In the short term, traders note the stock may be technical overbought after such a run-up. Ts2.Tech analyst Marcin Frąckiewicz observes Nokia’s 14-day RSI has been above 70, suggesting possible consolidation [44]. But he adds the uptrend is intact given the momentum of deals and AI buzz. In his view, Nokia is still a “show-me” story: it needs to prove that these strategic moves translate into sustained earnings growth and higher margins next year [45].
Outlook and Risks
Today’s news leaves Nokia in a strong position but with clear caveats. Positives include a diversified revenue base (wireless, fixed networks, software, IP licensing, services), a ~3% dividend yield, and a solid balance sheet (debt/equity ~0.2) [46]. The company has beaten estimates ~75% of the time in recent years and is investing heavily in growth areas. Government and defense networks may also provide tailwinds – Hotard noted NATO and allied spending increases as a potential opportunity.

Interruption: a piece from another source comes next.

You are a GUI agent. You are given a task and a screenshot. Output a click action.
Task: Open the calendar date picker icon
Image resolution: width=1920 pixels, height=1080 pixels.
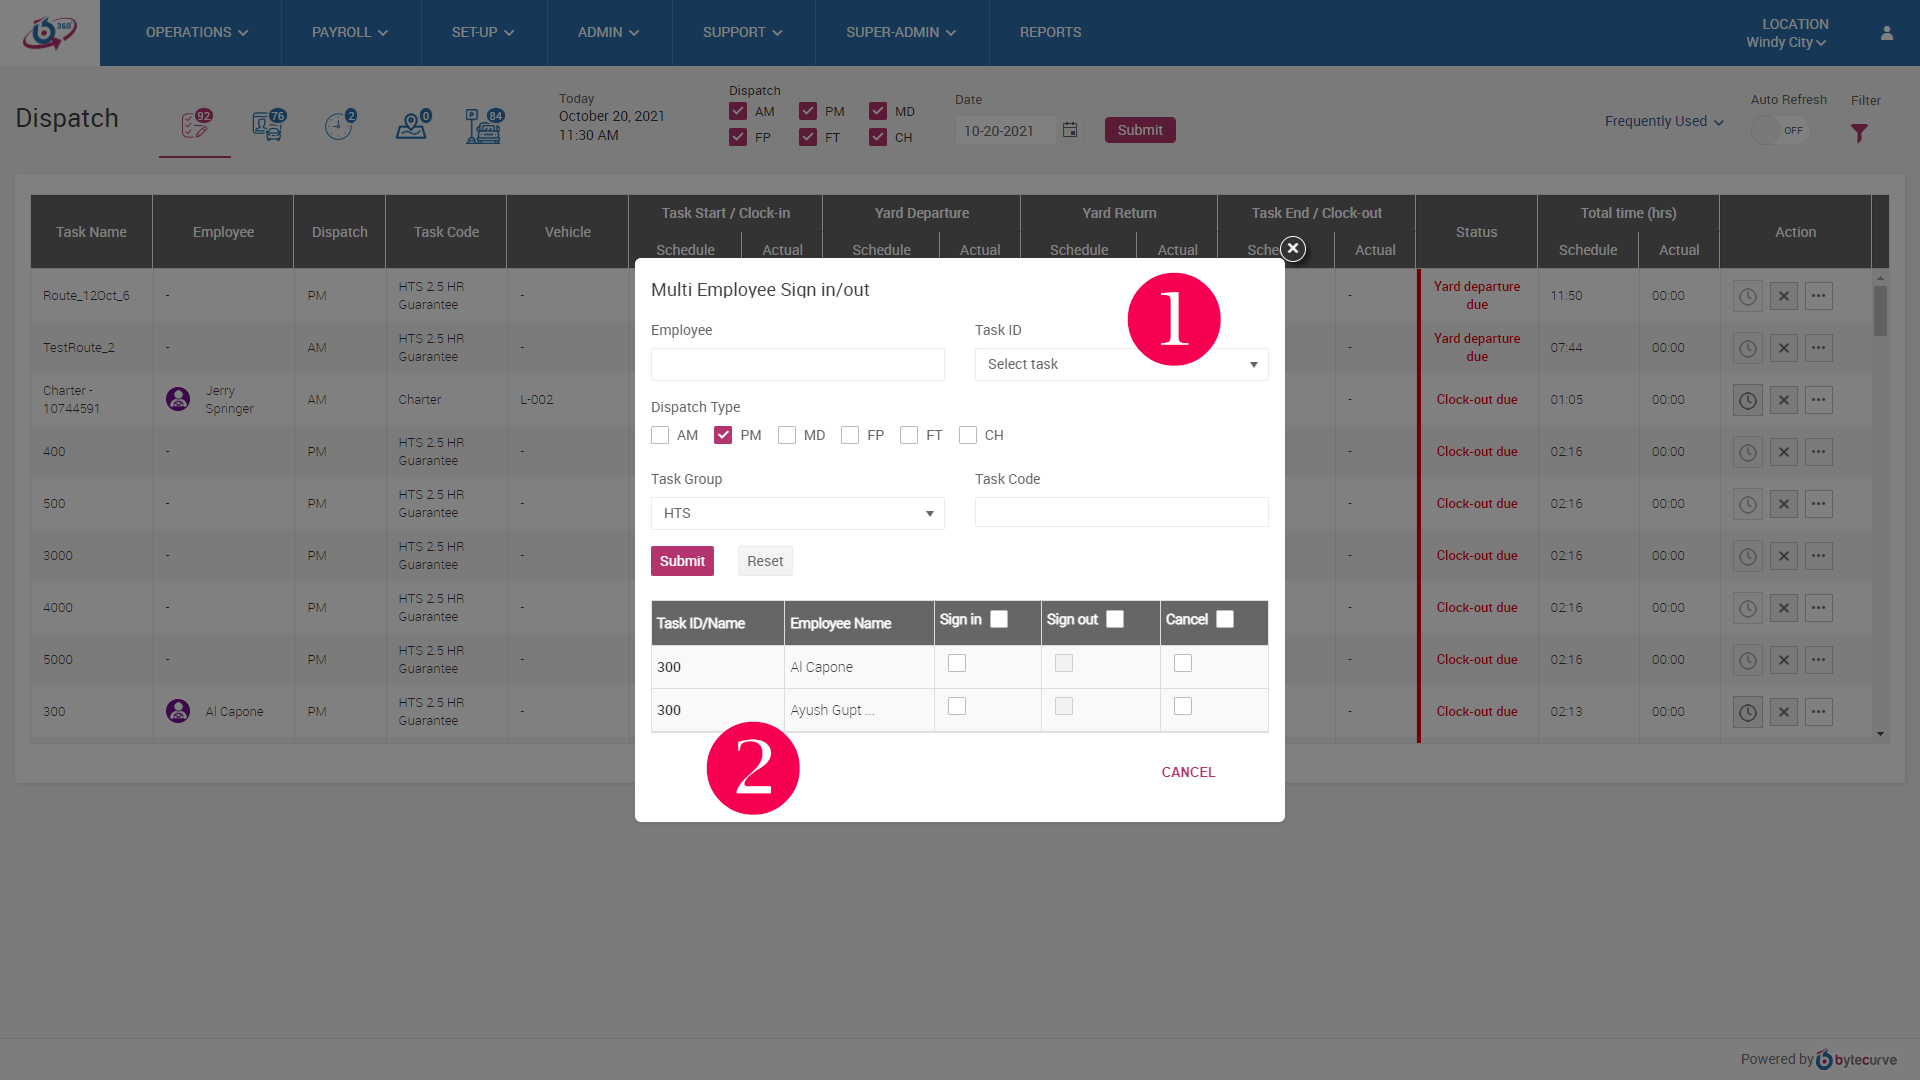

On the flip side, Nokia still faces margin pressures (operating margin under 4% in the quarter [47]) and stiff competition. Ericsson’s blowout Q3 results (with a big 5G win at AT&T) highlighted that Nokia is underperforming in North America [48]. China continues to limit both Nokia and Ericsson equipment, and carrier capex globally is not booming. Nokia has exited Russia due to sanctions, and it may need to continue focusing on core businesses (there are rumors of selling non-core assets). If global telecom spending stagnates, Nokia could face headwinds despite its transformation.
Bottom line: Investors are cautiously optimistic. Nokia enters this period with strong momentum – a string of new contracts, robust AI/data center demand, and fresh capital from NVIDIA. As one Wall Street note put it, Nokia is transitioning toward higher-growth AI/optical markets (boosting forecasts), but the stock is only fairly valued if the growth story plays out [49] [50]. In the coming weeks, focus will be on the Oct 28 call details, and on Nokia’s Nov 19 Capital Markets Day (when CEO Hotard is expected to outline long-term strategy). For now, most analysts see the risk/reward as balanced around the current levels: any continuation of the rally would need more proof of revenue and margin expansion, while a pullback would likely test Nokia’s bullish thesis that AI and 5G will power its future growth.
Sources: Company press releases and earnings filings; Reuters News (via MarketScreener) [51] [52]; TechStock² (ts2.tech) analysis [53] [54]; Investing.com [55]; GuruFocus [56]; Nokia and E.ON press releases [57]; QuiverQuant (via JP Morgan data) [58]; additional financial media reports. All price and financial data as of late Oct 27–28, 2025.